**SUPPLIED TEXT**
__________________________________________________

To compute TF-IDF the program counts the occurrences of a word in a document then applies a logarithm to reduce the importance of words that have high frequencies [14] [16]. After computing the TF-IDF values of each term, the program gains a vector representation of the document and then applies the cosine similarity metric. The output produced is a number between zero (representing 0% similarity) and one (100% similarity) [19]. If the cosine similarity is beyond a certain threshold, the program adds points to the final counter. I applied this computation along with pre-processing on entire documents. Pre-processing is required here to ensure the program is analyzing relevant and correct terms instead of just frequently seen words.


Jaccard Index on Entire Documents and Sentences- Lexical and Syntactic Feature

Jaccard Index is another commonly used similarity metric. It measures the common and distinct words of two documents, and analogous to cosine similarity produces an output between zero and one. Jaccard similarity takes the common words of two documents and divides it by all the words of the two documents [17] [18] [19]. In my implementation, I applied the index to entire documents and sentences. On the scale of the entire document, if the output exceeds a threshold, then the program adds points to the final counter. Likewise, if two sentences have a high similarity, the program saves the two sentences and adds points.



Total Number of Sentences, Words and Unique Words - Lexical and Syntactic Feature

The assumption behind this concept is that if direct copying was committed, then the totals of each feature would be identical, thus having a low difference. Having a low difference would result in adding points to the counter. Unique words are defined as words that are not stopwords (words that provide no meaning). These features aim to observe if a student's writing style is similar to another and to discover evidence of direct copying among the class. 


Standard Deviation, Average and Mean Length of Sentences - Syntactic Features

These features are mostly syntactical and provide information on a student's writing style. In another implementation, it was used to detect writing style changes in a text [20]. Similar to previous features, if a student genuinely copied from another student, then the difference between the features would below. Consequently, the program then adds points to the final counter. The unit of measure is the words in sentences. 


Function Words Frequencies - Lexical Feature

Function words are similar to stopwords, as they provided little to no meaning. But despite this, they have been known to be a reliable stylometric feature. Because they are hard to consciously control, are high in frequency, and are independent regardless of topic, they prove to be optimal features in detecting writing style. Their efficiency has been proved in three papers [21] [22] [23].


In my program, it extracts the 5 most frequent function words of student A. If the 5 most frequent function words are the same as another student, the program then gains the difference between the frequencies of that common function word. Whenever the difference is low, the program adds one point to the  "word counter". If the word counter is larger than a threshold, the program, therefore, adds points to the final counter of that student pair. I decided to perform these types of measures to separate coincidental and suspicious cases.

The list of function words I used was from the 30 most frequent function words found through testing in the "Authorship Attribution Through Function Word Adjacency Networks" research paper [23].

Punctuation Frequencies - Lexical Feature


The process of computing this feature is identical to how the program computed the function word feature. And just like function words, it helps provide information on writing style. Similar to the previous feature, we calculate the difference between the frequencies of the common types of punctuation. If they are low, the program adds a point to a "punctuation count". The computer adds points to the final counter of a student pair if the punctuation count is higher than an assigned threshold. I incorporated this feature after reading the same research paper where they detected changes of writing style in text [20].

__________________________________________________

**EXERCISE SET**
**A.** Answer these from the text on similarity features:
(i) What range of numbers does the cosine similarity metric produce?
(ii) How many of student A's most frequent function words does the program extract?
(iii) How are unique words defined?
**B.** Quote the text on similarity features word for word, beginning at the words "Jaccard Index is" and stopping after the words "and adds points.".

__________________________________________________

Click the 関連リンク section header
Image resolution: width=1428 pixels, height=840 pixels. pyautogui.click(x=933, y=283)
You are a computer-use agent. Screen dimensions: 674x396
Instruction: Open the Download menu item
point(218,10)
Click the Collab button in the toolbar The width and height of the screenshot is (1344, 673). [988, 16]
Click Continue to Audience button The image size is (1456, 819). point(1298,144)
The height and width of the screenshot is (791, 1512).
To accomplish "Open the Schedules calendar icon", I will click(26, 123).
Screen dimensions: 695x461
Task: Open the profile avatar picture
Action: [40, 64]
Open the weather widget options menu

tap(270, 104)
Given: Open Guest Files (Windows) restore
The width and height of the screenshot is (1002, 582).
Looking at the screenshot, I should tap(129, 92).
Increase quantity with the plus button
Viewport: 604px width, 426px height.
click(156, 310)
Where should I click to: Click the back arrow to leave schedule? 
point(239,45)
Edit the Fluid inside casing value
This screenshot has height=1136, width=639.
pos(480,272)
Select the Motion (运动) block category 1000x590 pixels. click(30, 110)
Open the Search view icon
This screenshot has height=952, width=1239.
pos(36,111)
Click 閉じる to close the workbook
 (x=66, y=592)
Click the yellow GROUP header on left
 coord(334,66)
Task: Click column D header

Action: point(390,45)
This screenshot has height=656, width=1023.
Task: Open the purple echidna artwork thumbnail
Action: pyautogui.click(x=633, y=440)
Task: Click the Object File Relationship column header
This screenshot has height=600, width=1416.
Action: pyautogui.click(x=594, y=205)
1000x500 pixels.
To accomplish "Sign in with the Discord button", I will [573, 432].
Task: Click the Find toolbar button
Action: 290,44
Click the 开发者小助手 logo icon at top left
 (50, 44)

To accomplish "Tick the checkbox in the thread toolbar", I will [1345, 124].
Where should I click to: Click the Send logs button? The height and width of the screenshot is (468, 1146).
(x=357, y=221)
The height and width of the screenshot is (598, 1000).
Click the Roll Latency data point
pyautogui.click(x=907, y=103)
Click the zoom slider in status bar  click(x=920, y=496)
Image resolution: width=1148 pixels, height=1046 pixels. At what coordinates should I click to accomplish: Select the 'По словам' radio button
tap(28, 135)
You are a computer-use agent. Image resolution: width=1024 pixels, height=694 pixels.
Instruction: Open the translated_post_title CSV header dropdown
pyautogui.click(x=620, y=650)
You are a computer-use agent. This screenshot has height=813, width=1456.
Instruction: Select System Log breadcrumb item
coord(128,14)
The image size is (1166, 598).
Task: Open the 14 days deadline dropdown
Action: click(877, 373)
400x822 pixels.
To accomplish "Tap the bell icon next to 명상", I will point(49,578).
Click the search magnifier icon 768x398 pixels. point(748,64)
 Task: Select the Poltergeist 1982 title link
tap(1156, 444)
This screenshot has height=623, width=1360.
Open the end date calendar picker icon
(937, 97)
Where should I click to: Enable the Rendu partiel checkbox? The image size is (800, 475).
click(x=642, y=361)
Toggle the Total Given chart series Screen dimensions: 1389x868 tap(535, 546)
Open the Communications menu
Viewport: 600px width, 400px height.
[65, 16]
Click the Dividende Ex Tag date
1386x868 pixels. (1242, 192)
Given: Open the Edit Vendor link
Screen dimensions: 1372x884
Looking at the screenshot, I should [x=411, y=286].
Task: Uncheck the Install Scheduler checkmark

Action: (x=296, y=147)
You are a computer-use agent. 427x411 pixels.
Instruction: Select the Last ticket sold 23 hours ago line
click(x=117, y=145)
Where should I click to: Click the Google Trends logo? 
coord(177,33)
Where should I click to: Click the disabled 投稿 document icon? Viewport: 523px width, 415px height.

__________________________________________________

**EXERCISE ANSWERS**
**A.**
(i) A number between zero (0% similarity) and one (100% similarity).
(ii) Five.
(iii) Unique words are words that are not stopwords, meaning words that provide no meaning.

**B.**
Jaccard Index is another commonly used similarity metric. It measures the common and distinct words of two documents, and analogous to cosine similarity produces an output between zero and one. Jaccard similarity takes the common words of two documents and divides it by all the words of the two documents [17] [18] [19]. In my implementation, I applied the index to entire documents and sentences. On the scale of the entire document, if the output exceeds a threshold, then the program adds points to the final counter. Likewise, if two sentences have a high similarity, the program saves the two sentences and adds points.